Software systems can be validated as conforming to the CERT Oracle Secure Coding Standard for Java. Source code analysis tools, including compilers and static analysis tools, can be certified as able to validate source code as conforming to this coding standard.
Normative versus Nonnormative Text
Portions of this coding standard are intended to be normative; other portions are intended as good advice. The normative statements in these rules are the requirements for conformance with the standard. Normative statements use imperative language such as must, shall, and require. Normative portions of each rule must be analyzable, although automated analysis is infeasible for some rules and is not required.
Entirely nonnormative guidelines are excluded from this coding standard, but the authors of this book plan a follow-on effort to publish these guidelines.
Source Code Conformance
Conformance to The CERT Oracle Secure Coding Standard for Java can be used as a security indicator or metric. Although conformance does not guarantee the absence of vulnerabilities (for example, vulnerabilities resulting from design flaws), it does guarantee the absence of coding errors that are commonly found to be the root causes of vulnerabilities.
The easiest way to validate code as conforming to The CERT Oracle Secure Coding Standard for Java is to use a validated source code analysis tool.

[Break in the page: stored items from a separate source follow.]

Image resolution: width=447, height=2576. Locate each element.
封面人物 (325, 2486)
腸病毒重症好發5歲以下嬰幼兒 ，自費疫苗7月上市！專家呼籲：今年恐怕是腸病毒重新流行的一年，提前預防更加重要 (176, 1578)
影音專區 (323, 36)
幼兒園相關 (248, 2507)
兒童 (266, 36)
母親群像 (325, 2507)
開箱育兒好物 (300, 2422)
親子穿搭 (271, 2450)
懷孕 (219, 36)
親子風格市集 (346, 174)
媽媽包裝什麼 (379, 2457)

Guidelines in this standard are classified into three levels (see Rule: Priority and Levels). Emphasis should be placed on conformance Level 1 (L1) guidelines. Software systems that are validated as complying with all Level 1 guidelines are considered to be L1 conforming. Software systems can be assessed as L1, L2, or fully conforming depending on the set of guidelines to which the system is validated.
Strict adherence to all guidelines is unlikely. Consequently, deviations associated with individual situations are permissible.
To claim compliance with this standard, software developers must be able to produce on request documentation as to which systematic and specific deviations have been permitted during development.
Static analysis tools such as FindBugs! that analyze Java bytecode can frequently discover violations of this secure coding standard in third-party libraries as well as in custom code. Violations of secure coding rules in third-party libraries are treated in the same manner is if they appeared in custom code.